# Gel or no gel?



## Kalne (Oct 25, 2007)

Do you gel all your soaps? I use to not worry about it. But then sometimes I got partial gel and didn't like the look of it. Then I started gelling everything. But now I'm getting ready to work with color more and am thinking of proactively trying not to gel. If I oven process them they are definitely darker. I know some of it is my oils....RBO, OO, and palm I'm told tend to darken. BUt I can see a definite difference in the ones that gel from those with the same recipe that didn't gel.


----------



## lynpea (Oct 26, 2007)

I gel. I use a heating pad set on high. I just did two loaves one with chrome green ultramarine with TD and the other with pink UM and TD. Both came out great and didn't darken. I also used to get the partial gel and now I don't. I did oven gel some OMH and boy did it get dark, I don't use the oven anymore. When I get to the point where I am doing alot, I will stack them and wrap them. Right now I am doing 6 # at a time and it fits perfectly on my heating pad.


----------



## Kalne (Oct 25, 2007)

Hmmm, maybe it's the oven thing then. I think I'll try to gel another test batch and not put it in the oven. I was amazed at how light the ones that didn't gel were. How long do you let yours sit on the heating pad?


----------



## lynpea (Oct 26, 2007)

Mine automatically turns off after 1 1/2 hours. so I turn it on high, lay a towel over it, put the molds on a cookie sheet, cover with another cookie sheet and cover that with more towels. It'll stay that way for 12 hours.


----------



## Becky-DixieDoesAlpines (Oct 26, 2007)

I gel all of my soap. I hate partial gel. I have plenty of light colored soaps too that turn out fine.
Becky


----------



## GallopingGoats (Oct 28, 2007)

I don't like to gel. I like my GM Soap to stay cold.

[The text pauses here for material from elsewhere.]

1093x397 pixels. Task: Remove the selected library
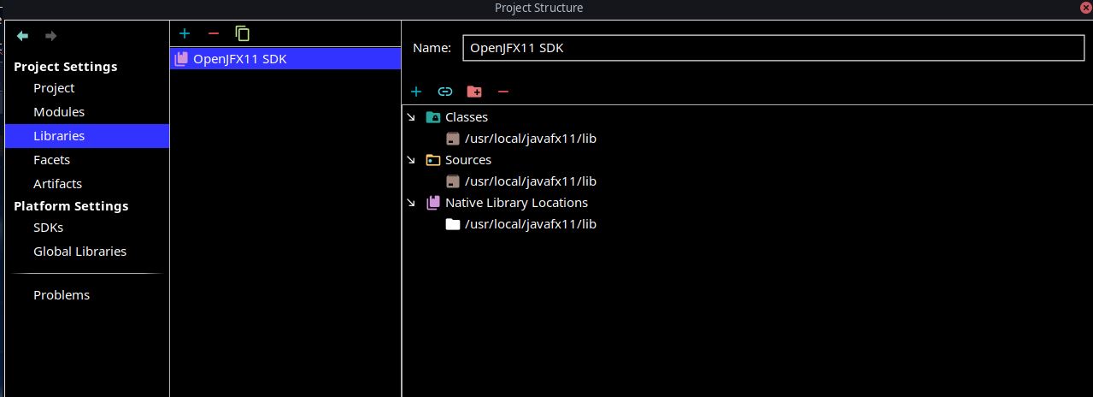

Shannon


----------



## NubianSoaps.com (Oct 26, 2007)

I gell some, like Watermellon because mine will partial gel and it's ugly with a darker rim around the outside and white in the middle. Others I don't gel because they are soo much prettier light, especially those with herbs in them. So I keep notes, have started laminating my recipe and exact instructions for each soap I make, so I follow the exact thing each time. Vicki


----------



## Sondra (Oct 25, 2007)

Ok so if you OP then you gel right??


----------



## kidsngarden (Oct 28, 2007)

Yes, OP is definetely gelling.

I have some that gel and some that I don't just like everyone else. Mostly due to my colors morphing.

Bethany


----------



## beaglady (Jan 16, 2008)

I always gel my honey recipe, sometimes not the other one. Like everyone else, it depends on the finished color I want.

Diane W


----------